Au bout ? Un hameau. En bois, bien sûr… qui oserait amener du béton dans cet Éden ?

Le hameau s’ouvre sur… un bar. On est au Gabon, peuple. Qu’est-ce qu’un paradis sans Regab ?

Puis, des marches colorées. Les membres du personnel expliquent : « Chaque couleur représente une émotion. Monter ces marches, c’est monter vers soi. L’espoir se cultive d’abord en soi avant de fleurir autour de soi. » Elles mènent à un aménagement splendide, chaleureux, parfaitement fondu dans la nature. Une grande place, un foyer central.

Sur recommandation, j’ôte mes chaussures et découvre le plaisir enfantin de sentir la terre, le bois, la pierre sous mes pieds.

Déjà, j’imagine les soirées autour du feu, les discussions improvisées, les éclats de rire, la magie des liens qui se tissent sans artifices, sans wifi, sans superflu. Juste des liens simples et vrais. Et je sens déjà que j’adore cet endroit.

La première nuit

Chambre numéro 9 : simple, propre, éthique, cosy. Douce nuit bercée par les grillons et réveil en douceur par le chant des oiseaux.

Je me réveille reposée.

Douche avec l’eau du lac (pas de SEEG ici, peuple : une pompe, un filtre, et basta). Puis un petit-déjeuner simple : œufs, pain, thé, café.

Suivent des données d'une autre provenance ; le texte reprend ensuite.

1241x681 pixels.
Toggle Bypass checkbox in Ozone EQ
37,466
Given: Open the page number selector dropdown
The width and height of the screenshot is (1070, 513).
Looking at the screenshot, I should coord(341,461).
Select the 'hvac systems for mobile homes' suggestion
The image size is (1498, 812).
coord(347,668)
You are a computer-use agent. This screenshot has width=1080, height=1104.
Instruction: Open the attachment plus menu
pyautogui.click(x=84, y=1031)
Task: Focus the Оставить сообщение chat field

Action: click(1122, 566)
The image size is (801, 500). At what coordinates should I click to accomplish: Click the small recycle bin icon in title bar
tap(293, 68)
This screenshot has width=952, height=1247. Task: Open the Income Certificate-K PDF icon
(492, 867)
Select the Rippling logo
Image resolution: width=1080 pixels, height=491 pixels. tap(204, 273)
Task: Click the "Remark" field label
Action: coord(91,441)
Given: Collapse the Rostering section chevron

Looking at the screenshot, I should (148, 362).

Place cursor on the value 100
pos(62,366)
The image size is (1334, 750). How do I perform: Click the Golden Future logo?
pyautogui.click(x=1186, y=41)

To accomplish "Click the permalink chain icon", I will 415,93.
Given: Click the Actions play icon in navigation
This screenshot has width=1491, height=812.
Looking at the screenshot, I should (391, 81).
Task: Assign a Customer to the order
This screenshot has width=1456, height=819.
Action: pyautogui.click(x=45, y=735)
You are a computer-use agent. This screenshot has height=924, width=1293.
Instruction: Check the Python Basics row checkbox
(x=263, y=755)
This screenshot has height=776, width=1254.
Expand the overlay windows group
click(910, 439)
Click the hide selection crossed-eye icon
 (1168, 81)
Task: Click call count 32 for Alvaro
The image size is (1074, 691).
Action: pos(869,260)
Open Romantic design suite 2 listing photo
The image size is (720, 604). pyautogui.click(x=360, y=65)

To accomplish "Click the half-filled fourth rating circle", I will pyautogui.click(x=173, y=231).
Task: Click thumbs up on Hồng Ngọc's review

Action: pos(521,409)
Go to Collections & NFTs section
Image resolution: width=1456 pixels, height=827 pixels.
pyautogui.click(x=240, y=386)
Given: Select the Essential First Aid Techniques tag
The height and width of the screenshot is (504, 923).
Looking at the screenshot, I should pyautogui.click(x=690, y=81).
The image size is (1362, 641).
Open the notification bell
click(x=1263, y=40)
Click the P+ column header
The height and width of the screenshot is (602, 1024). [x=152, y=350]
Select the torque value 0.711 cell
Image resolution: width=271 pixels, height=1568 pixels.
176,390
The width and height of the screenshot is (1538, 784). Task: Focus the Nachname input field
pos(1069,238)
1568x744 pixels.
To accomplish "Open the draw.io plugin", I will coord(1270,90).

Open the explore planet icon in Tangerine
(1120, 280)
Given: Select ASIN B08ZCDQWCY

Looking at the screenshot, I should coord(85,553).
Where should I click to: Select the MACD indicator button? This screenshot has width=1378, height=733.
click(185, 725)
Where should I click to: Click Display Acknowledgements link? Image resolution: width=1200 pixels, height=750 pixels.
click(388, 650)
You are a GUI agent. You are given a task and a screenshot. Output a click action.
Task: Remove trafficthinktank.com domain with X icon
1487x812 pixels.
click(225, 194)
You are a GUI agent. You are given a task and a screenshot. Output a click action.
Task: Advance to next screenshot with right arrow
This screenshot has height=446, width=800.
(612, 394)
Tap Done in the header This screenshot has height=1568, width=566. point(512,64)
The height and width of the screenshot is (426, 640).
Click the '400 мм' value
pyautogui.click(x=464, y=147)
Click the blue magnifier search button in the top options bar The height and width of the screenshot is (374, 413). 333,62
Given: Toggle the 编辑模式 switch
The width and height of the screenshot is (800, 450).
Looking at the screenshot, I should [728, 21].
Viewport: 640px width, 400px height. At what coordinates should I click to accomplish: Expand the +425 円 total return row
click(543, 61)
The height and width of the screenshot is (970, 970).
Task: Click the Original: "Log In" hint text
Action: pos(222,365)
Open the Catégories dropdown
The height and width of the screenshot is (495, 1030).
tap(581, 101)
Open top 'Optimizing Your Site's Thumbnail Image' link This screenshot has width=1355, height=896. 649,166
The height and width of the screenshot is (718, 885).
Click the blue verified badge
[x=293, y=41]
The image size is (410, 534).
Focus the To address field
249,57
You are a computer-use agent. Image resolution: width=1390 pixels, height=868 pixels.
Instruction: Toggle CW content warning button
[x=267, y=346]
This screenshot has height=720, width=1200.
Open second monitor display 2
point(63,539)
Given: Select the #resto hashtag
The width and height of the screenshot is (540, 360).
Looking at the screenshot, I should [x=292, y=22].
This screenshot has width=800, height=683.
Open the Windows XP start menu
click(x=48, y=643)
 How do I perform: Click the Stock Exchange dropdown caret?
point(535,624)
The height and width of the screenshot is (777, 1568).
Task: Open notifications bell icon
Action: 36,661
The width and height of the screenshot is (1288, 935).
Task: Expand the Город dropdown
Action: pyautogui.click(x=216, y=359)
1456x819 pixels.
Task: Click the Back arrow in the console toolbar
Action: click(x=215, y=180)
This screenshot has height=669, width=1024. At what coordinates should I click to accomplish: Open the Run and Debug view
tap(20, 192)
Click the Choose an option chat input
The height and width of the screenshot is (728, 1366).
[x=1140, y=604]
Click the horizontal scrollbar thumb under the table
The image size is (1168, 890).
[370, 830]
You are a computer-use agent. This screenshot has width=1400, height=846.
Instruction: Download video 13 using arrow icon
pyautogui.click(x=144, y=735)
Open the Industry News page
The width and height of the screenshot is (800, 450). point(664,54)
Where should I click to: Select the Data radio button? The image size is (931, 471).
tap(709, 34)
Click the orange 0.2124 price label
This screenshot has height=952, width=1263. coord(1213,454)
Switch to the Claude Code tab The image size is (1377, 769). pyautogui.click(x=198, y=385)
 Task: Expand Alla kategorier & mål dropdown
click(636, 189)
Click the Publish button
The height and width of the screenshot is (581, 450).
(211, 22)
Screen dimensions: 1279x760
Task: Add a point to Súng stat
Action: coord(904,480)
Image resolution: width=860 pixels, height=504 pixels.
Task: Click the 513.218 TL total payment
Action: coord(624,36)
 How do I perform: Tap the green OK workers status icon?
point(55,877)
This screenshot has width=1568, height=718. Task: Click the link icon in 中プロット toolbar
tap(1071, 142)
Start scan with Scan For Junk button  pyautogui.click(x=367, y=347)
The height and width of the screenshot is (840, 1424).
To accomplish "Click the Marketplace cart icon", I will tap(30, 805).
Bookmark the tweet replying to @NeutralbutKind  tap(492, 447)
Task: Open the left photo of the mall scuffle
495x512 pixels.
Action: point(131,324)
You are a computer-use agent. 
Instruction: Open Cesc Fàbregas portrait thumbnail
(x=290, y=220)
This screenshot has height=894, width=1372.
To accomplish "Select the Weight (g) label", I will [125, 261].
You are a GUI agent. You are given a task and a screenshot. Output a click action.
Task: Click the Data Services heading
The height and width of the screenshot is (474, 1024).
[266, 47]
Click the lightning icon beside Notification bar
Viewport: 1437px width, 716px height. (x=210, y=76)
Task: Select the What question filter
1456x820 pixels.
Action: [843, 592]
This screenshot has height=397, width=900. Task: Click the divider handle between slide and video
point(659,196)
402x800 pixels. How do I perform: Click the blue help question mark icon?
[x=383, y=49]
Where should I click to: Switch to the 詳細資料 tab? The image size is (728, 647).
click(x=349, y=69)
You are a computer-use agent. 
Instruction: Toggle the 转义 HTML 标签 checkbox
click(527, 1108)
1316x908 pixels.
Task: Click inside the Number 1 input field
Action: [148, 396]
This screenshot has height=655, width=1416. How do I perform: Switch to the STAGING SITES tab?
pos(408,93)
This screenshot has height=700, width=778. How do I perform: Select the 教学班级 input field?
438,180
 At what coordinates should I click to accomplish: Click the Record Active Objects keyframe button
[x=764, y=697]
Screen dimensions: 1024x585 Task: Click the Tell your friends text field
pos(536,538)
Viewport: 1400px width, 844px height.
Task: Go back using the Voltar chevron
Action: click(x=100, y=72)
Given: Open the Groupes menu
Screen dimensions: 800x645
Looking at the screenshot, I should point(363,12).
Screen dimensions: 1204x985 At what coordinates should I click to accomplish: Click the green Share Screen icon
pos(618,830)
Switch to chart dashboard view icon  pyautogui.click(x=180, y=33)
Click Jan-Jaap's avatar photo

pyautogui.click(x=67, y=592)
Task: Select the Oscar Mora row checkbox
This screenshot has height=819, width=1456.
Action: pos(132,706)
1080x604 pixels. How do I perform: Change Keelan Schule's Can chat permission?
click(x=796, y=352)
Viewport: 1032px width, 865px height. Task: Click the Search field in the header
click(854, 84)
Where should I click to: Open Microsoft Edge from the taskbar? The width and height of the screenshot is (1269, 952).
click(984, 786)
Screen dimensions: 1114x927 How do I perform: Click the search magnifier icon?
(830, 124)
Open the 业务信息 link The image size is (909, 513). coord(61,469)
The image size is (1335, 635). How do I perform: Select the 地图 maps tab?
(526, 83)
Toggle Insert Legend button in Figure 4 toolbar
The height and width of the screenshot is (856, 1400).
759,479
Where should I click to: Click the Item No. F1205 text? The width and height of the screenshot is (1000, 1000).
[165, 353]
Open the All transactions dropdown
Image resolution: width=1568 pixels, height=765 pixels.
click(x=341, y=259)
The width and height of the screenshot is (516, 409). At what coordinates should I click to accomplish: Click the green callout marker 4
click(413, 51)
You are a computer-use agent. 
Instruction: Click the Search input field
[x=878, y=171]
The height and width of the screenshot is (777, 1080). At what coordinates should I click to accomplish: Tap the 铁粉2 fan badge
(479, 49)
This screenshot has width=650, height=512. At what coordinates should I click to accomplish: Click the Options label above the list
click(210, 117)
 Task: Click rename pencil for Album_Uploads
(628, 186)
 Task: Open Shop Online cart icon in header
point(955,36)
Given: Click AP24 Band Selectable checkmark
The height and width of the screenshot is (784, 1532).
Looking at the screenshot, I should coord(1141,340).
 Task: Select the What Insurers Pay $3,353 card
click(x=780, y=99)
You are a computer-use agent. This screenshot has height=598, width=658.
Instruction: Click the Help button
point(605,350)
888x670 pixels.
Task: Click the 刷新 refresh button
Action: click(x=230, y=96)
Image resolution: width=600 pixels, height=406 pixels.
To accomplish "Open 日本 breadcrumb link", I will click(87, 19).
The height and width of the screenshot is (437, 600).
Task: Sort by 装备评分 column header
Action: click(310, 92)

On nous annonce le programme : ce soir, bivouac en forêt. J’ai peur, je l’avoue. Les forêts gabonaises, peuple, sont pleines de génies et de mystères. Mais je suis là pour découvrir, alors j’irai. Avec courage.

Bivouac et randonnée avec Gabriel

Matinée tranquille : hamac, discussions, flâneries. Cet endroit nous reconnecte tellement à l’authenticité et la simplicité de la nature, que j’en oublie même mon rouge à lèvres.

Après le repas et une sieste, départ pour le bivouac. De nouveaux compagnons avec nous, un jeune couple de Gabonais venu… d’Italie. Sharabi, peuple, c’est une force d’attraction.

En pirogue, nous nous dirigeons vers un premier point sur une île gardée par un certain Gabriel, un génie. Notre guide nous demande de jeter chacun une pièce, pour qu’il nous protège et qu’il nous accueille. Je le fais de bon cœur, respectant la tradition.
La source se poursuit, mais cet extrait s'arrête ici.